Thirty seconds later, I looked back at the t-shirt and it said FARMERS ROCK!
I don’t know if that description will affect what I’m taking for medication, but if nothing else, I’m sure telling the nurse about the t-shirt was enlightening and a lot easier than explaining the joys of childbirth.
I was driving home recently and listening to music on my phone. I have it on shuffle so I can listen to a variety of tunes that stretch from Billy Joel to Marilyn Manson, from Enigma to Nickelback. (That’s right, I listen to Nickelback. If you don’t like it, tough noogies.) As I was turning a corner, I had a brief seizure—slightly more than a picture this time—and what I saw in my head was a phoenix rising up and spreading its flaming wings. Same weird surge in my head, but this may be the first time I could tell what the thing was that just flashed through my brain.
Then a song started playing on my phone: “Broken”, by Seether and Amy Lee.
When it hit the chorus, I almost started crying. “I’m broken…”

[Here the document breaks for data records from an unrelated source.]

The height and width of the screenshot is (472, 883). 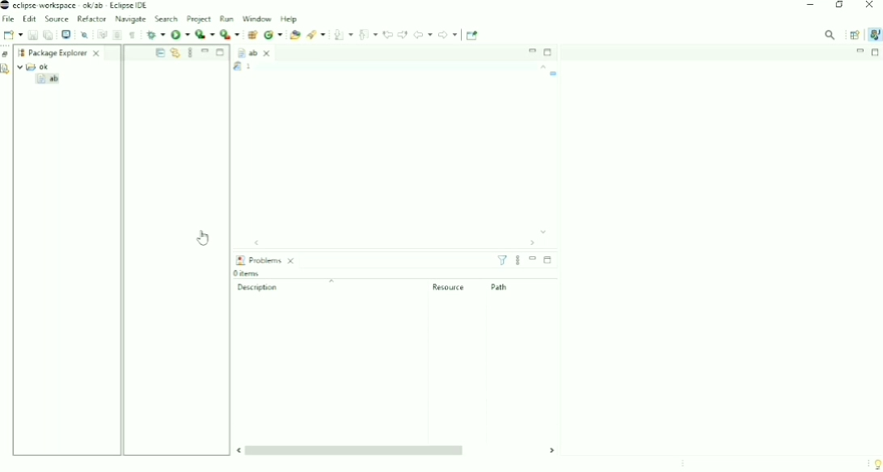 What do you see at coordinates (395, 450) in the screenshot?
I see `Horizontal scrollbar` at bounding box center [395, 450].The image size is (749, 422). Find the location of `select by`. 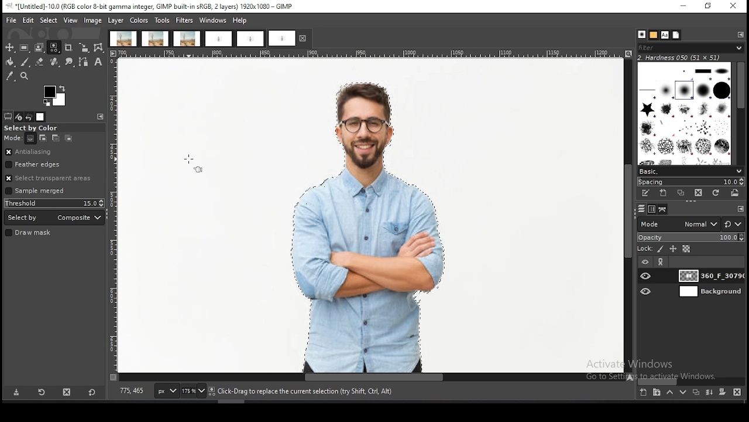

select by is located at coordinates (54, 217).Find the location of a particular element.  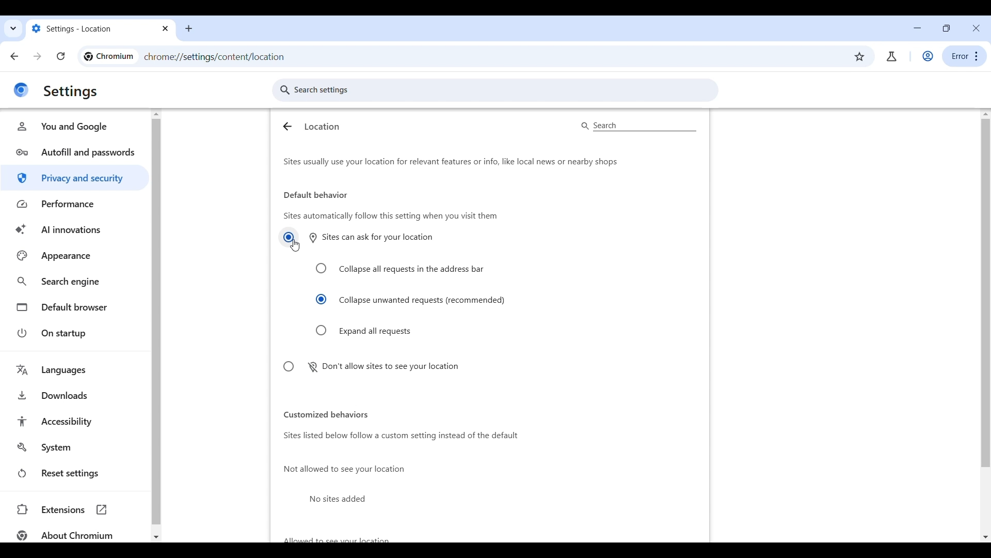

Reload page is located at coordinates (61, 56).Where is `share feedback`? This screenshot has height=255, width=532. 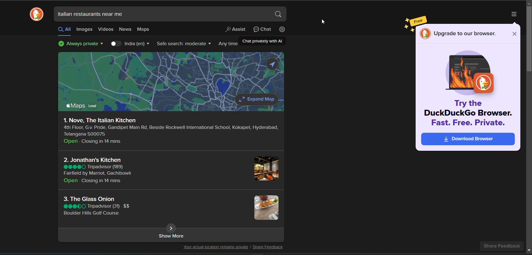 share feedback is located at coordinates (501, 246).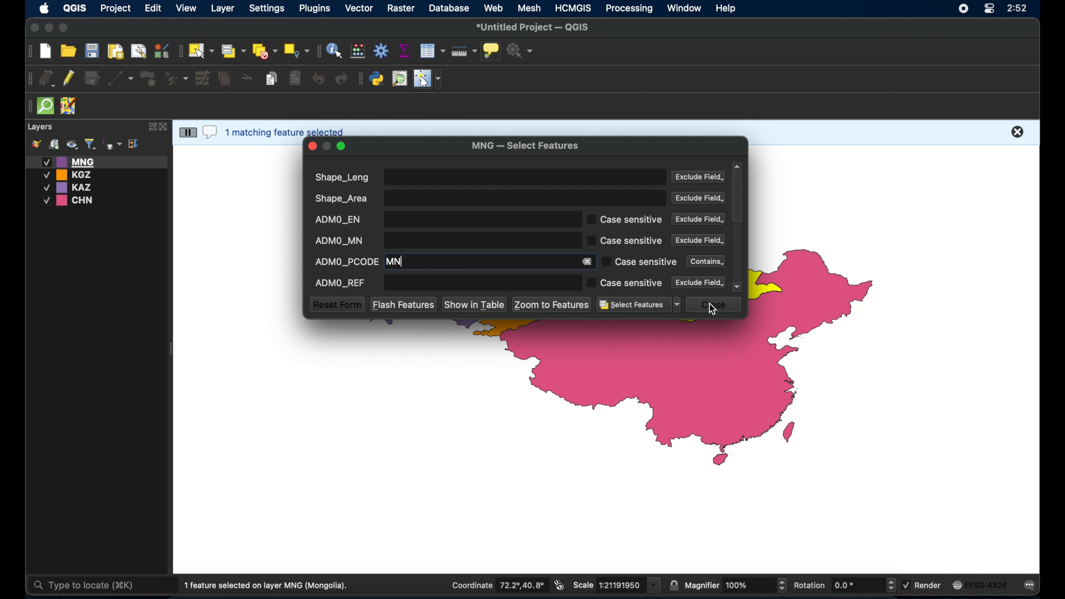  I want to click on close, so click(165, 127).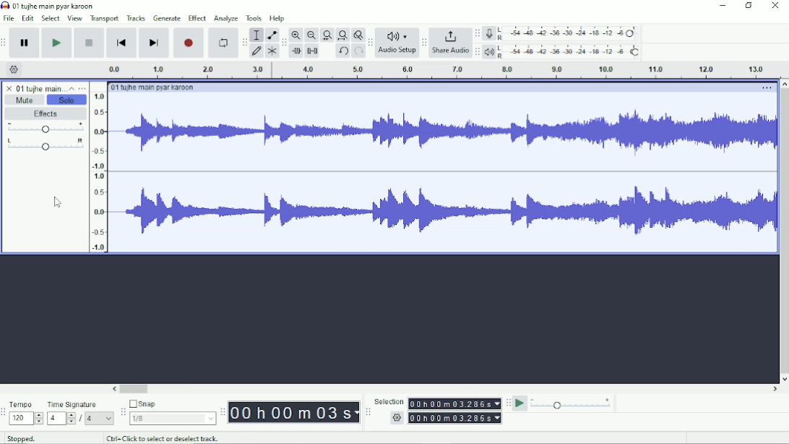 The width and height of the screenshot is (789, 444). What do you see at coordinates (45, 129) in the screenshot?
I see `Volume` at bounding box center [45, 129].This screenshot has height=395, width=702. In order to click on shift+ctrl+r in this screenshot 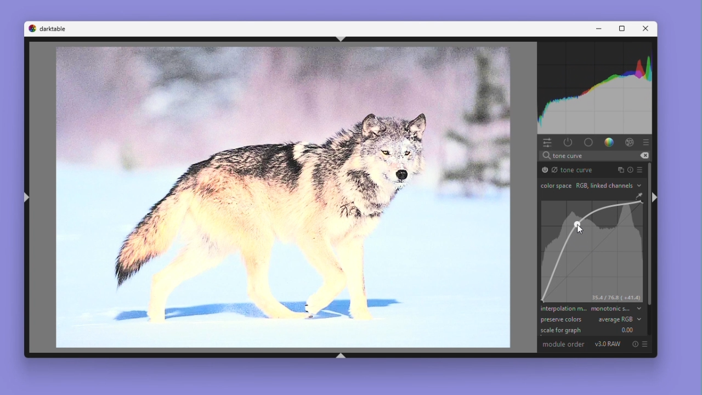, I will do `click(659, 197)`.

Thankfully, that thought didn’t get stuck in my head because I really am in one piece. It’s a really odd-shaped piece, but one piece nonetheless. The term “square peg in a round hole” refers to someone who doesn’t fit the norm. In this case, “normal people” are round pegs and “people with epilepsy” are… well, we’re not. We’re not round, we may not even be square, but we’re definitely not broken. Not even if we listen to Nickelback.
This is a slightly shameful moment for me, but hopefully, other people can learn from my example. (Hopefully, they don’t need to learn it, but if they do…)
Once I started having those little seizures—once my streak of fifteen years was over—I had a brief thought flash through my head: “Now I’m one of those people.” Not cool.
Aside from the fact that you shouldn’t lump people into categories instead of acknowledging them as individuals, there should be no “I” and “them” when it comes to epilepsy. We all have it. No “I” and “them”: it’s “we” and “us”. Something I need to keep in mind going forward.